すなわち、上述の「システム移行」を適切に行うための体制、スケジュール、リスク対応などを整理して明示することです。
このプロセスでの成果物が「システム移行計画書」です。その内容は、項目としては「システム導入計画書」や「システム運用計画書」と同じことが多いのですが、システム移行の特徴を留意した内容になります。
システム移行計画書の記載内容
システム移行計画書の記述内容は、移行環境や対象システムにより大きく異なります。また、移行作業はシステム開発者と利用者の共同作業が多いので、全体を一つの契約書の形式にするのは不適切です。
それでここでは、「このような内容を記述するすることが望まれる」事項を列挙しました。
- 移行システムの定義と移行方法
移行プロセスで対象とする新システムの範囲、一斉に移行するのか/段階的に移行するのか、旧システムとの並行運用をするのか/しないのかなど
- データの扱い
並行運用期間での新旧システム間でのデータ同期の方法(双方個別に入力するのか/一方の入力から他方の入力データを自動作成するのか)、過去データの保管方法(新システムに合わせて変換するのか/しないのか)などを明確にします。これらは移行作業量を大きく左右します。
- 移行スケジュール
並行運用期間をどう見積もるかがポイントになります。短縮が求められるが、思わぬトラブルのリスクに対処することも重要です。具体的な期日を示すとともに、変更への考え方を示すことが望まれます。
- 移行体制
単に新システムの開発者や利用者だけでなく、旧システムの担当者、新旧システム間のインタフェースの担当者など、関係者が多様なのが特徴です。
- 移行関連資材
移行のために必要なハードウェアやソフトウェア(新旧システム併存で必要なもの、移行のために一時的に必要となるもの)、利用者への説明書類などを列挙します。
(新システムの操作マニュアルなどは計画書とは切り離すのが適切です。計画書では必要となるマニュアル類の列挙、教育訓練の体制やスケジュールなどを記述します。)
- 移行の検証
「新システムが安定し、旧システムが不要になった」ことをどのようにして確認するのか。どのレベルに達したらよいのかなどを記述します。
日次処理の部分は比較的短期間で検証できるが、月末処理や年度処理の確認には長時間かかる。それをどう切り離すのかもポイントになります。
- 移行失敗時の措置
「移行スケジュール」が過ぎたのに「移行の検証」が不十分なときの措置です。完全移行を遅らせるのか/リスク承知で決行するのか/とりあえず旧システムで運用するのかなどについて、基本的な考え方を明示します。
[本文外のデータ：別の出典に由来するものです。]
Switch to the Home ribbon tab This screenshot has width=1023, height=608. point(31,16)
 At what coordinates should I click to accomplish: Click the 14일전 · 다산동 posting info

それぞれにおけるリスク低減策も望まれます。
クラウド環境への移行プロセス
自社運営のシステムをクラウド環境に移行する(クラウドマイグレーション)の代表的な方式を列挙します。
- リフト&シフト
リフト(lift)では、既存システムをそのままクラウドに持ち込みます。現状のアプリケーションやデータなどはなるべくそのままにしておき、サーバやOSなど動作環境をクラウド環境へ移行します。
シフト(shift)は、漸進的に最適化を進める段階です。
既存資産を最大限に再利用でき、業務への影響を抑えて移行できる利点がありますが、旧システムの制約を超えるシフトが不十分になりクラウドのメリットを最大限に活かすことが進まない欠点があります。
- リファクタリング(再設計)
現行システムを、クラウド環境に適合するよう見直して再設計してから移行する方法です。
- ドロップアンドショップ(再購入)
現行システムの移行をあきらめ、クライド環境に最適なシステムを新規に作成(購入)する方式です。
新環境に最適化したシステムができますが、多くのコストや労力が必要になります。